::: PROVIDED ENTRIES

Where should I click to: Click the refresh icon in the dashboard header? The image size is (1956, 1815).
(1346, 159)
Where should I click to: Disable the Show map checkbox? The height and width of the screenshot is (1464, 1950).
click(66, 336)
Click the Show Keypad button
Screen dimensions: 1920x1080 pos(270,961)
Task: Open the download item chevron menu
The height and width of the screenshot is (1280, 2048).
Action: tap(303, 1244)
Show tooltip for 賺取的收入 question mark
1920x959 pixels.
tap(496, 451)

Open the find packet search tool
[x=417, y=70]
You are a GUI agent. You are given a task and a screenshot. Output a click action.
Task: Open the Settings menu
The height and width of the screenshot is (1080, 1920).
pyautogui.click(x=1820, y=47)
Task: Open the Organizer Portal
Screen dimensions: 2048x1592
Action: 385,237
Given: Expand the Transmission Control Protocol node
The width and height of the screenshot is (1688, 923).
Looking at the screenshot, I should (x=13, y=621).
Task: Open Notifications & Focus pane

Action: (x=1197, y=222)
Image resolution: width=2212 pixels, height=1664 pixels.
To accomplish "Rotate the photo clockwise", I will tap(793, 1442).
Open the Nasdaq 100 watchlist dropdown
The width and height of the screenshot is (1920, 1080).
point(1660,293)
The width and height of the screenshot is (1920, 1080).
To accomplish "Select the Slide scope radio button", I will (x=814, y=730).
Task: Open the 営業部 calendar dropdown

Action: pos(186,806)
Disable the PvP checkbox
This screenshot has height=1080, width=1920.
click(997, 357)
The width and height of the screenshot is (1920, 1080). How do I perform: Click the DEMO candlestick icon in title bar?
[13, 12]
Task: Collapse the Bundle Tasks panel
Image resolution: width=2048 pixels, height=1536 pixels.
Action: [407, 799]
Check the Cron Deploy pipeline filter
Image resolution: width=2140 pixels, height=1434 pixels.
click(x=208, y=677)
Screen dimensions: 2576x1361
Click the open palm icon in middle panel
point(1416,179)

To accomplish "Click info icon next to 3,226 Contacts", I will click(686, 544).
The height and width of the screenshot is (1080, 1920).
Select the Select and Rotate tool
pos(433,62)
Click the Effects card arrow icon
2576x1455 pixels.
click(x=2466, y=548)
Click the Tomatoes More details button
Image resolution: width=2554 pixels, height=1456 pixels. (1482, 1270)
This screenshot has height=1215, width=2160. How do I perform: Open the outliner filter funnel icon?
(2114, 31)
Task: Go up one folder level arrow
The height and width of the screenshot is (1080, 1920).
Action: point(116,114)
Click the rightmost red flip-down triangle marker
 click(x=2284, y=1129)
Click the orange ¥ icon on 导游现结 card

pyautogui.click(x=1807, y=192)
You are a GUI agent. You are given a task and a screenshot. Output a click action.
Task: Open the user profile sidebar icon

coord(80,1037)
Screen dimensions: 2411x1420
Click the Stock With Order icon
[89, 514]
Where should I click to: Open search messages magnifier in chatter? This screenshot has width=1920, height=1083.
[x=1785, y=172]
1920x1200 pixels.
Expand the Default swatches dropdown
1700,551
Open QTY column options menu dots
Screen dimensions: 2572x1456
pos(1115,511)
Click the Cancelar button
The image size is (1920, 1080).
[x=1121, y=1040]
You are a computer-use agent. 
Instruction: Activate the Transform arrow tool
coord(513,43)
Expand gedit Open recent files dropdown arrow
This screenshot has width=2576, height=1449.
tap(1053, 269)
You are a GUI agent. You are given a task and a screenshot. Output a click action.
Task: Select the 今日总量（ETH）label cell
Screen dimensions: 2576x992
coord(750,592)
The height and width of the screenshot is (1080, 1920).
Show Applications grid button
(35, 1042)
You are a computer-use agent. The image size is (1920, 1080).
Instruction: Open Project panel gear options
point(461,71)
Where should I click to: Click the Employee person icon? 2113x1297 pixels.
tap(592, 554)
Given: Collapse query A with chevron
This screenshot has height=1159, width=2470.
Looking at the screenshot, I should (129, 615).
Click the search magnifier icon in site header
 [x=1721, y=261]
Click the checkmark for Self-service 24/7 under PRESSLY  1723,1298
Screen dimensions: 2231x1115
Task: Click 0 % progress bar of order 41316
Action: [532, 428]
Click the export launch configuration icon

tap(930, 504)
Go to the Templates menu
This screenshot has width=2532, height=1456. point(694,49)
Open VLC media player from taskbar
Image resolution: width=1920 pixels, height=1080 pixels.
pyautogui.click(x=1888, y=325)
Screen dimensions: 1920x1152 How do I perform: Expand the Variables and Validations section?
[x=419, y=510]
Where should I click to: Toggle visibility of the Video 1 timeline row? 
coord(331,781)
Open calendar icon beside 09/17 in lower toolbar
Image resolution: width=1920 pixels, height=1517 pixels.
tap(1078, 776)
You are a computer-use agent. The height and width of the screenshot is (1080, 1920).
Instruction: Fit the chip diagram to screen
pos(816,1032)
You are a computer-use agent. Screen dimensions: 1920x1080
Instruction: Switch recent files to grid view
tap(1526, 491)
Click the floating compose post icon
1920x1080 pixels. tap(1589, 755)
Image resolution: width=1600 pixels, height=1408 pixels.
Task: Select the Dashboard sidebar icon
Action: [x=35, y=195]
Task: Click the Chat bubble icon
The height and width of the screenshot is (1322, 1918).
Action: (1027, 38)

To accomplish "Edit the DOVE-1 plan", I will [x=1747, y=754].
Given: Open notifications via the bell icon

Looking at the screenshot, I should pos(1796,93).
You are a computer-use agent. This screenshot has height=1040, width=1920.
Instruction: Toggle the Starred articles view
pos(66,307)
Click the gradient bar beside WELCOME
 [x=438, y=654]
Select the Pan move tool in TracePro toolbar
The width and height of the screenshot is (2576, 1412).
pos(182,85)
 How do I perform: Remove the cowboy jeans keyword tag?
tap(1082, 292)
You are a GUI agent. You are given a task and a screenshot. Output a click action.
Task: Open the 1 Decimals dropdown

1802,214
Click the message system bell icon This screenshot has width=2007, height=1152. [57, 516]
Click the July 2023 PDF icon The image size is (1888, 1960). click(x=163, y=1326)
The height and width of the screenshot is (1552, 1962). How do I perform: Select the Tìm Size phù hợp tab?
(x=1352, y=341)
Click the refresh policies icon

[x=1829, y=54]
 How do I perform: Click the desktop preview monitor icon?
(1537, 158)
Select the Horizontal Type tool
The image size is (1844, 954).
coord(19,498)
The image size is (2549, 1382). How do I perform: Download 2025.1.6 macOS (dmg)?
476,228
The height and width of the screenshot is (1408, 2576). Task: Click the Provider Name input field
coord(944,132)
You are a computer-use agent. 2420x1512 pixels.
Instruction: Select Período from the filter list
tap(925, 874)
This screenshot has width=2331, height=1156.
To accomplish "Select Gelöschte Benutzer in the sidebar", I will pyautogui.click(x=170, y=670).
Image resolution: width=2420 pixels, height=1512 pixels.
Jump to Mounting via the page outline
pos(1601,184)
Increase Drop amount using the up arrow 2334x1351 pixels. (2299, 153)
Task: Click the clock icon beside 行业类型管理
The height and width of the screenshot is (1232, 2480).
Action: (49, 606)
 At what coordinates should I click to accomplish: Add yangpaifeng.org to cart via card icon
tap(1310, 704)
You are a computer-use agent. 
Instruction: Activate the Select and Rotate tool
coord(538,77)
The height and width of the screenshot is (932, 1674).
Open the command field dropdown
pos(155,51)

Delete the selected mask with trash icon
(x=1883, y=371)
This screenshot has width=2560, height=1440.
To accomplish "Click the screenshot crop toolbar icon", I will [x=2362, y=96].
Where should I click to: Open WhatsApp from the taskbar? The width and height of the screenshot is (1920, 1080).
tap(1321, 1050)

::::::

Whenever the word "chevron" occurs in a line above, copy that line.

**RESPONSE:**
Task: Open the download item chevron menu
Given: Collapse query A with chevron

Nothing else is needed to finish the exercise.